--- START ---
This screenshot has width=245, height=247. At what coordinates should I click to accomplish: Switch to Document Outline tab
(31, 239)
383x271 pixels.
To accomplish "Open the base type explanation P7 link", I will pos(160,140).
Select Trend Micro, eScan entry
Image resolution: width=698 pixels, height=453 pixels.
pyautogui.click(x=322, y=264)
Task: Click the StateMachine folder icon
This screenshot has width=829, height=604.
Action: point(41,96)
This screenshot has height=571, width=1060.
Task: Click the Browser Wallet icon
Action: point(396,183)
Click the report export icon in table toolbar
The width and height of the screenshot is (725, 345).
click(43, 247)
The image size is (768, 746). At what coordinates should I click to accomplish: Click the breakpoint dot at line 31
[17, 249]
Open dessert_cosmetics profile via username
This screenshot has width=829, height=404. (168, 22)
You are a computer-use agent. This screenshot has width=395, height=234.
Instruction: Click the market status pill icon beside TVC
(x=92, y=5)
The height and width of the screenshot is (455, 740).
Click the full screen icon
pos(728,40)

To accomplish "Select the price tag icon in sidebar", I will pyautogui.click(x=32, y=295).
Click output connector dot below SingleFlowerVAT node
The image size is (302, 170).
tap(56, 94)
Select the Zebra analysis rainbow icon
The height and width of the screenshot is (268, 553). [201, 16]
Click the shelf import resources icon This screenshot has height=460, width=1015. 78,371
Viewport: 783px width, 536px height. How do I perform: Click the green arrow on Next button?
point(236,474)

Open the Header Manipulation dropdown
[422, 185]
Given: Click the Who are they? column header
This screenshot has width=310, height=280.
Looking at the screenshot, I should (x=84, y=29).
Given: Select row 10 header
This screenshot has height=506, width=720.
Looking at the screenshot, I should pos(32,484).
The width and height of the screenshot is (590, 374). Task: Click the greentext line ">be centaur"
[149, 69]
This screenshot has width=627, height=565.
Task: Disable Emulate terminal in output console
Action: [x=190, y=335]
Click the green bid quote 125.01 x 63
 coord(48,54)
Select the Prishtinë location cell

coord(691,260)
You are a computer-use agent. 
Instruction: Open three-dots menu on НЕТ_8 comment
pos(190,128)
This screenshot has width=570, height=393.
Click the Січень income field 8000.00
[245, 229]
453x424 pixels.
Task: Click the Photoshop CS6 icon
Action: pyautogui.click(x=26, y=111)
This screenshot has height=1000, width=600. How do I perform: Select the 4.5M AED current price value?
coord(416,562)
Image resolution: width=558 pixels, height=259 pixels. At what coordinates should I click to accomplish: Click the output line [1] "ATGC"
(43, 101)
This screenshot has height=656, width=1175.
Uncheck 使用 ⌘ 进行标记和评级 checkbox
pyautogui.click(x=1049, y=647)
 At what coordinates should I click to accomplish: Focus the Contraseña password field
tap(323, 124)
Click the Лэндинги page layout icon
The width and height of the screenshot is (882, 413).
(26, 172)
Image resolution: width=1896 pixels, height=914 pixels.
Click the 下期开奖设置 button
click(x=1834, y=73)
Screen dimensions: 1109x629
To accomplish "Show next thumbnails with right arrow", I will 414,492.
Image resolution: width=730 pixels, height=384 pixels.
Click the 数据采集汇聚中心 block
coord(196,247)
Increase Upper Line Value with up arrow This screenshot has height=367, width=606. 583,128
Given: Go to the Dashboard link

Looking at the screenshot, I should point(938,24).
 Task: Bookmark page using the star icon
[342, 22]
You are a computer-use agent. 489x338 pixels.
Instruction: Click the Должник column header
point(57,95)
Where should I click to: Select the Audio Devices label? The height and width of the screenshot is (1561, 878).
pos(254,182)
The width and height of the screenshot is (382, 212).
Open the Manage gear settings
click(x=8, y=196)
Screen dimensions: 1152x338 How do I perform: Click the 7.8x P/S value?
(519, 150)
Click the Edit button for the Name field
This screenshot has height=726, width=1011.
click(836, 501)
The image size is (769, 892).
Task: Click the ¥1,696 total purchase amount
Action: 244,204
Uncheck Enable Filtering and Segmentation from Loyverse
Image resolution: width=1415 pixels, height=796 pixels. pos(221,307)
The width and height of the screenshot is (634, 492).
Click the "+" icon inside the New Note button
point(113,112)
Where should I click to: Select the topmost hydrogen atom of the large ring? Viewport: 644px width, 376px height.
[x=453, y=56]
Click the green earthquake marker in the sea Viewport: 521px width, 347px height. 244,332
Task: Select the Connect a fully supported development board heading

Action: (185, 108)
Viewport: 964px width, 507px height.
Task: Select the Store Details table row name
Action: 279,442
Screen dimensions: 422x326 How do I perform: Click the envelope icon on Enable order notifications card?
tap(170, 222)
--- END ---
#### The task
Give again the closing portion of the entries, from the line with "New Note button" through the last line. Keep it exact and add nothing.

#### Result below
Click the "+" icon inside the New Note button
point(113,112)
Where should I click to: Select the topmost hydrogen atom of the large ring? Viewport: 644px width, 376px height.
[x=453, y=56]
Click the green earthquake marker in the sea Viewport: 521px width, 347px height. 244,332
Task: Select the Connect a fully supported development board heading

Action: (185, 108)
Viewport: 964px width, 507px height.
Task: Select the Store Details table row name
Action: 279,442
Screen dimensions: 422x326 How do I perform: Click the envelope icon on Enable order notifications card?
tap(170, 222)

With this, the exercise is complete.